## Task goal
Change every "chevron" in the following lines to "caret" and reproduce the lines with nothing else altered.

※ ※ ※

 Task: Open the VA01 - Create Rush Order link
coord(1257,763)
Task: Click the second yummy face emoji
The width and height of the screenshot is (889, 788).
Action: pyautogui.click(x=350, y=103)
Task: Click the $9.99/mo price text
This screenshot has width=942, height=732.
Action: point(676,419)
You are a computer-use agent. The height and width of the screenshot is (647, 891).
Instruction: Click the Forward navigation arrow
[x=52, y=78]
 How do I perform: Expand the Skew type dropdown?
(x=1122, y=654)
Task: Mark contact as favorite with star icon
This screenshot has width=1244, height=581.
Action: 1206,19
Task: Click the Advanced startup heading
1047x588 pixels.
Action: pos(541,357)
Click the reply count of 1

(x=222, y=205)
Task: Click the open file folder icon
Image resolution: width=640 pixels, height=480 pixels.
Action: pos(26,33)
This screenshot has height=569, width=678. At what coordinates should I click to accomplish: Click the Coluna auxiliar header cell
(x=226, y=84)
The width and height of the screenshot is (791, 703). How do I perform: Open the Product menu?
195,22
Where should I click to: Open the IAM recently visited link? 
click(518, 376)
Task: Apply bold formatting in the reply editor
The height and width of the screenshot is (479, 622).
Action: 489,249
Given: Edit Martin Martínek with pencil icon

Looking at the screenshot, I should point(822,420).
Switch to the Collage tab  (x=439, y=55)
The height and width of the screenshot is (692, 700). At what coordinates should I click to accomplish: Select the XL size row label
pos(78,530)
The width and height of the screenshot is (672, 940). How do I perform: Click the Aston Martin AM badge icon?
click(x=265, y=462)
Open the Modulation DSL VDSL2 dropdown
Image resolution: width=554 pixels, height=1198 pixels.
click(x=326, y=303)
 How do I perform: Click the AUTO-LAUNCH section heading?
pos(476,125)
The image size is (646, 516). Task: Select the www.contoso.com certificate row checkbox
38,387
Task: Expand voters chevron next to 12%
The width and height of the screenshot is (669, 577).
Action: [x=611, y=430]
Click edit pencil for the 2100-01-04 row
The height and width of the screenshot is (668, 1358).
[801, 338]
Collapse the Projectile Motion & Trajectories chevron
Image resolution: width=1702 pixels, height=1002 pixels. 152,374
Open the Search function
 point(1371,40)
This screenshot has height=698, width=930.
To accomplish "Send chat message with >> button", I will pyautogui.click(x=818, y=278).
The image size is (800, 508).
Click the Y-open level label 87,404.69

※ ※ ※

## Answer to this problem
 Task: Open the VA01 - Create Rush Order link
coord(1257,763)
Task: Click the second yummy face emoji
The width and height of the screenshot is (889, 788).
Action: pyautogui.click(x=350, y=103)
Task: Click the $9.99/mo price text
This screenshot has width=942, height=732.
Action: point(676,419)
You are a computer-use agent. The height and width of the screenshot is (647, 891).
Instruction: Click the Forward navigation arrow
[x=52, y=78]
 How do I perform: Expand the Skew type dropdown?
(x=1122, y=654)
Task: Mark contact as favorite with star icon
This screenshot has width=1244, height=581.
Action: 1206,19
Task: Click the Advanced startup heading
1047x588 pixels.
Action: pos(541,357)
Click the reply count of 1

(x=222, y=205)
Task: Click the open file folder icon
Image resolution: width=640 pixels, height=480 pixels.
Action: pos(26,33)
This screenshot has height=569, width=678. At what coordinates should I click to accomplish: Click the Coluna auxiliar header cell
(x=226, y=84)
The width and height of the screenshot is (791, 703). How do I perform: Open the Product menu?
195,22
Where should I click to: Open the IAM recently visited link? 
click(518, 376)
Task: Apply bold formatting in the reply editor
The height and width of the screenshot is (479, 622).
Action: 489,249
Given: Edit Martin Martínek with pencil icon

Looking at the screenshot, I should point(822,420).
Switch to the Collage tab  (x=439, y=55)
The height and width of the screenshot is (692, 700). At what coordinates should I click to accomplish: Select the XL size row label
pos(78,530)
The width and height of the screenshot is (672, 940). How do I perform: Click the Aston Martin AM badge icon?
click(x=265, y=462)
Open the Modulation DSL VDSL2 dropdown
Image resolution: width=554 pixels, height=1198 pixels.
click(x=326, y=303)
 How do I perform: Click the AUTO-LAUNCH section heading?
pos(476,125)
The image size is (646, 516). Task: Select the www.contoso.com certificate row checkbox
38,387
Task: Expand voters caret next to 12%
The width and height of the screenshot is (669, 577).
Action: [x=611, y=430]
Click edit pencil for the 2100-01-04 row
The height and width of the screenshot is (668, 1358).
[801, 338]
Collapse the Projectile Motion & Trajectories caret
Image resolution: width=1702 pixels, height=1002 pixels. 152,374
Open the Search function
 point(1371,40)
This screenshot has height=698, width=930.
To accomplish "Send chat message with >> button", I will pyautogui.click(x=818, y=278).
The image size is (800, 508).
Click the Y-open level label 87,404.69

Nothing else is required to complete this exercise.